As a parent who spends a lot of time with childen termed as gifted, I can heartily say that the reasoning in this thread does not square with reality. Children do not have the reasoning power that adults do. Their brains haven't fully developed. There are some genius exceptions, of course, but they are far out of whack with reality. If you take a child and an adult and expose them to a learning situation in which neither has an advantage, the adult will win consistently.

 

Here's an example. My second grader is a gifted learner and a ferocious competitor. He plays chess a lot and is the champion of his school, far above the other kids. My wife has never played chess before. She wasn't even sure what the various pieces could do. She was still able to beat him handily - even his practical expereince wasn't enough to overcome her superior adult-wired brain. Any time you call upon a child, even a gifted child, to work through a difficult logical situation, this becomes very evident. In general, children can't think as deeply as adults (A recent study has suggested that they don't completely catch up until their twenties.)

 

My own memories of my childhood would suggest that children are just as "smart" as adults, but that's more a function of childhood myth and biased personal perceptions.

 

Don't trust your own memories from childhood, the media, or various tricks from kids you don't know well. Try playing some logic games with kids some time. You'll quickly see the difference. They can be very quick at the limited things they know - some are very good with language, for example, but when pushed outside their envelopes, they are not just "little adults."
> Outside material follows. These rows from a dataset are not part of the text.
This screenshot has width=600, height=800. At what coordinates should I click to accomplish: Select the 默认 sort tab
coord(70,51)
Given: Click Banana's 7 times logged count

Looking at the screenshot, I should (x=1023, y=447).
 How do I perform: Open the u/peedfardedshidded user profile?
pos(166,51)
If we are talking about real intelligence and not the game stat, I don't think children are less intelligent than adults. But then, that is because I define intelligence as the inherent capability to learn given a set of experiences and inputs. In this sense, the intelligence of a person probably doesn't change much from childhood to old age; certainly diseases and other environmental effects can affect it detrimentally; there may be ways to positively affect it as well.

 

Anyway, I wouldn't say that an adult is necessarily more intelligent. I am more inclined to believe that an adult simply has a wider variety of tools at his or her disposal. Certainly learning such things as calculus and modular arithmatic have given me new and better approaches to problems, whether or not they seem to be mathematical in nature. Does this mean that I am more intelligent than someone who does not have these at his disposal? No. It simply means that instead of unfolding the screwdriver out of my pocketknife, I grab the battery operated power driver. Certainly, knowing which tool to grab given a choice can be a matter of intelligence, but it can also be developed through experience with the tools available.